Pessimists, Solnit writes, tend to forget or take for granted past advancements that were unexpected and unforeseeable. They need to open their minds to the possibility that the worst outcomes are not inevitable and recall forgotten times (“untold histories”) when progress seemed impossible right before it happened. During the aughts, when states were passing referendums “protecting” marriage from same same-sex couples, who could have expected gay marriage to become legal throughout the land as early as 2015?
Once you let go of the certainty of future doom you lose your best excuse for apathy and inaction, she writes. “In the spaciousness of uncertainty is room to act. When you recognize uncertainty, you recognize that you may be able to influence the outcomes—you alone or you in concert with a few dozen or several million others.” Nor does Solnit let the positive thinkers—optimists who “think it will all be fine without our involvement”—off the hook. The good guys never win by default. They must act, and hope is useless if not accompanied by a “belief that what we do matters even though how and when it may matter, who and what it may impact, are not things we can know beforehand” (xiv).
The problem with both optimists and pessimists is they fail to realize that they can’t really—really—know anything. My graduate advisor, Harvard Sitkoff once told me about an idea for a book that he would probably never get around to writing (a prediction that so far has come true—but who knows?). The title would be “The Future That Never Was,” and it would be an amusing catalogue of the predictions that look ridiculous in hindsight—like flying cars. No one knows better than historians how futile it is to predict the future, since we can’t even agree on what happened in the past. And of course journalists seem pretty divided about the present, too.

Word and element locating data
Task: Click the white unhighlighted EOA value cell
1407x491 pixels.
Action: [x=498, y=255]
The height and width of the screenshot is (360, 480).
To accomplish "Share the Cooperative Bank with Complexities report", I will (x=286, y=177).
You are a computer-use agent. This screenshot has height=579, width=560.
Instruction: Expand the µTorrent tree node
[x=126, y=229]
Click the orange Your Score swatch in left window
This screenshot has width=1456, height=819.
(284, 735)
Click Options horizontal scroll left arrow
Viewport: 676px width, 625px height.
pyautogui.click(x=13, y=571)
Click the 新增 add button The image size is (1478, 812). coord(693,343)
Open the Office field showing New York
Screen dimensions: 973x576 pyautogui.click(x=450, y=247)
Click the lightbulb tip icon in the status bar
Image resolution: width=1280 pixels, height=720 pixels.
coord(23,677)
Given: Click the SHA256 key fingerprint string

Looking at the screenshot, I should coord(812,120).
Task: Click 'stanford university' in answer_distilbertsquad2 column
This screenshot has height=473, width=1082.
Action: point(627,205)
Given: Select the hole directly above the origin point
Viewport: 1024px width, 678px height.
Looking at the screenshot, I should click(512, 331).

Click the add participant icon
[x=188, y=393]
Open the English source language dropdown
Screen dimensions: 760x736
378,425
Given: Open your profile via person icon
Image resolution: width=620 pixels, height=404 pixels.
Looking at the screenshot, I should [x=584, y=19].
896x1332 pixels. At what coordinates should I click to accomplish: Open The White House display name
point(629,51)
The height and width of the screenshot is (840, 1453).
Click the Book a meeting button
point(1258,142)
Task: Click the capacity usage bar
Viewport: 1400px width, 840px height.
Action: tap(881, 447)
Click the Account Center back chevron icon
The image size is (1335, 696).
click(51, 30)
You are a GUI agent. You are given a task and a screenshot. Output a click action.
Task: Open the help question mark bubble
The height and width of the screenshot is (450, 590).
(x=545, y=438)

Stated problem 1:
In the excerpt about Solnit's view of hope, what title would the advisor's unwritten book carry?
Stated problem 2:
Please carry the excerpt about Solnit's view of hope forward, continuing on from its final sentence.

Exercise result 1:
"The Future That Never Was."

Exercise result 2:
But wait, shouldn’t this “epistemic humility” make us pause before jumping on the bandwagon of some scheme to improve the world? Shouldn’t we have some uncertainty about our own ability to determine which actions are best designed to bring about which future? Every time people try to improve things, we seem to create worse problems. Jared Diamond claims adoption of agriculture is the “greatest mistake humans ever made.” Fossil fuels kept us warm for centuries, made us more mobile, and then gave us traffic jams, pavement, the scourge of plastics, and a warming planet. Every successful liberal reform in American history, it seems, has led to a backlash that may have had an even greater impact. The reform and protest movements of maybe five years in the Sixties have been followed by 50 years of backlash. For every Abbie Hoffman then there are 50 conservative radio shows now. Unintended consequences have dogged reformers throughout history.
So maybe conservatives are right some times. Solnit embraces epistemic humility about WHAT will happen in the future, but not about what SHOULD happen. I’m not always so sure. I admire the caution, born also of uncertainty, expressed by the British legislator Edmund Burke, a critic of the French Revolution, and an inspiration to American conservatives. When formulating reform legislation in Parliament, he said, “I set out with a perfect distrust of my own abilities; a total renunciation of every speculation of my own; and with a profound reverence for the wisdom of our ancestors” (Levin, 141). It seems to me that we need more of that kind of uncertainty on both the right and left, but it seems increasingly in short supply as we construct social media environments filled with people and publicans that share our values and opinions.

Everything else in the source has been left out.